Arun is spending this weekend at a training in Miami with College Summit, a non-profit organization that helps under-resourced students get in to college. He’s been volunteering there for seven years, not because he has to, but because he loves the work.
Katie just finished training new counselors in our New York office. Then she hit the road to tour colleges like Princeton, Penn, Villanova, Duke and Sarah Lawrence (where she called us breathless because she was witnessing a student performing an interpretive dance on the lawn—gotta love Sarah Lawrence). She doesn’t have to do it, but she’s a college geek of the highest order. She loves learning about schools and seeing them first hand.

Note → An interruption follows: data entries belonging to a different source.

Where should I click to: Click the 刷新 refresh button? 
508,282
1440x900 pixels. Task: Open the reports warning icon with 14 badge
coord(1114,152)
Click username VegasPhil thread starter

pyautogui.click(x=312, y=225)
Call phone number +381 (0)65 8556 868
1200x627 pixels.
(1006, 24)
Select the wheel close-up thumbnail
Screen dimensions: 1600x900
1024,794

And today, I’m doing a workshop for teachers at Malibu High School about how to help kids with college essays. It’s not a paid workshop—I’m just sharing our college essay seminar that’s worked so well for us. I don’t have to be there. But I enjoy sharing it with teachers who can take it back to their classrooms.
We’re far from the only professionals who do things outside of our normal work responsibilities not because we have to, but because we want to. The doctor who’s been practicing for twenty years and still reads every issue of her monthly medical journals, the teacher who refines his lesson plans every year just to see how he can do a better job, and the lawyer who volunteers at a free legal aid center every other Saturday—they don’t do it because they have to. They do it because they like to learn, contribute, and get even better at what they love to do.
That’s a lot like how happy, fulfilled and successful college applicants approach life in high school. They take difficult classes because they want to learn alongside the hardest working students. They volunteer at the soup kitchen because they enjoy spending time helping other people. They play baseball, take photos for the yearbook, sing in the school musical, enroll in art classes on weekends, play the tuba in the marching band and bake authentic tamales for the Spanish Club meetings not because they have to (or just because they're hoping it will help them get into college), but because they love what they’re doing.
How could you spend more time doing things you want to, not because you have to?